Source data -
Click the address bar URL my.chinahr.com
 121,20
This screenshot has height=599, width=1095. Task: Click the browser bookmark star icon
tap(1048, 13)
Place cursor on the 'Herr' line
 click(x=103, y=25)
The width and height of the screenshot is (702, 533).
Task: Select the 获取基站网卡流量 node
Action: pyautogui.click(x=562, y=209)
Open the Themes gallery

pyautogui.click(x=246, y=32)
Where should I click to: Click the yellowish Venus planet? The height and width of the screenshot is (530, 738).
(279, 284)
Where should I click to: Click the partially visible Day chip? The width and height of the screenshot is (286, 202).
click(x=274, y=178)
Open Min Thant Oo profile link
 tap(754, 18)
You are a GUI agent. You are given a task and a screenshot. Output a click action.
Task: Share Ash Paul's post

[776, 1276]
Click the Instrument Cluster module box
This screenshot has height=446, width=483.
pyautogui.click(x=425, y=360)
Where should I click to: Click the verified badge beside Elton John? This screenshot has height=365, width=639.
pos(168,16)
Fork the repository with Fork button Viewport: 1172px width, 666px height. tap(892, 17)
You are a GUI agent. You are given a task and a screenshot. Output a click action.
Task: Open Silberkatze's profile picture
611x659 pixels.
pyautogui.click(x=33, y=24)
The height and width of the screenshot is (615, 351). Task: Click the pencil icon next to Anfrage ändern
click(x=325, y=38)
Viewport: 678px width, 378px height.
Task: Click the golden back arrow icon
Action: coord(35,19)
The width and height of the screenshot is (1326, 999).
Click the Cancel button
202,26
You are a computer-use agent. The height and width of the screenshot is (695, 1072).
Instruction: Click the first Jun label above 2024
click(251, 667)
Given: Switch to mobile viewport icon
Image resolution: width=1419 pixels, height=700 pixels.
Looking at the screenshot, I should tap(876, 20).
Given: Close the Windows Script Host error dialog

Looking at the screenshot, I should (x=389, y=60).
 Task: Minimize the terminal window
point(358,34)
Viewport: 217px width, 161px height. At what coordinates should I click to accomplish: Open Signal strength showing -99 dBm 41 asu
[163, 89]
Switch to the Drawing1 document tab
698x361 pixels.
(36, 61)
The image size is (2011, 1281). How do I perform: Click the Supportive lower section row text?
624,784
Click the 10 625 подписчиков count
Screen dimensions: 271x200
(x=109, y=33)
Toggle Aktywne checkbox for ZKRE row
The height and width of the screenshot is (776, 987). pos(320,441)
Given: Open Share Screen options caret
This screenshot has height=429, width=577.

Task objective - Retype the entries shown above. Keep every word exactly as it is.

Answer -
Click the address bar URL my.chinahr.com
 121,20
This screenshot has height=599, width=1095. Task: Click the browser bookmark star icon
tap(1048, 13)
Place cursor on the 'Herr' line
 click(x=103, y=25)
The width and height of the screenshot is (702, 533).
Task: Select the 获取基站网卡流量 node
Action: pyautogui.click(x=562, y=209)
Open the Themes gallery

pyautogui.click(x=246, y=32)
Where should I click to: Click the yellowish Venus planet? The height and width of the screenshot is (530, 738).
(279, 284)
Where should I click to: Click the partially visible Day chip? The width and height of the screenshot is (286, 202).
click(x=274, y=178)
Open Min Thant Oo profile link
 tap(754, 18)
You are a GUI agent. You are given a task and a screenshot. Output a click action.
Task: Share Ash Paul's post

[776, 1276]
Click the Instrument Cluster module box
This screenshot has height=446, width=483.
pyautogui.click(x=425, y=360)
Where should I click to: Click the verified badge beside Elton John? This screenshot has height=365, width=639.
pos(168,16)
Fork the repository with Fork button Viewport: 1172px width, 666px height. tap(892, 17)
You are a GUI agent. You are given a task and a screenshot. Output a click action.
Task: Open Silberkatze's profile picture
611x659 pixels.
pyautogui.click(x=33, y=24)
The height and width of the screenshot is (615, 351). Task: Click the pencil icon next to Anfrage ändern
click(x=325, y=38)
Viewport: 678px width, 378px height.
Task: Click the golden back arrow icon
Action: coord(35,19)
The width and height of the screenshot is (1326, 999).
Click the Cancel button
202,26
You are a computer-use agent. The height and width of the screenshot is (695, 1072).
Instruction: Click the first Jun label above 2024
click(251, 667)
Given: Switch to mobile viewport icon
Image resolution: width=1419 pixels, height=700 pixels.
Looking at the screenshot, I should tap(876, 20).
Given: Close the Windows Script Host error dialog

Looking at the screenshot, I should (x=389, y=60).
 Task: Minimize the terminal window
point(358,34)
Viewport: 217px width, 161px height. At what coordinates should I click to accomplish: Open Signal strength showing -99 dBm 41 asu
[163, 89]
Switch to the Drawing1 document tab
698x361 pixels.
(36, 61)
The image size is (2011, 1281). How do I perform: Click the Supportive lower section row text?
624,784
Click the 10 625 подписчиков count
Screen dimensions: 271x200
(x=109, y=33)
Toggle Aktywne checkbox for ZKRE row
The height and width of the screenshot is (776, 987). pos(320,441)
Given: Open Share Screen options caret
This screenshot has height=429, width=577.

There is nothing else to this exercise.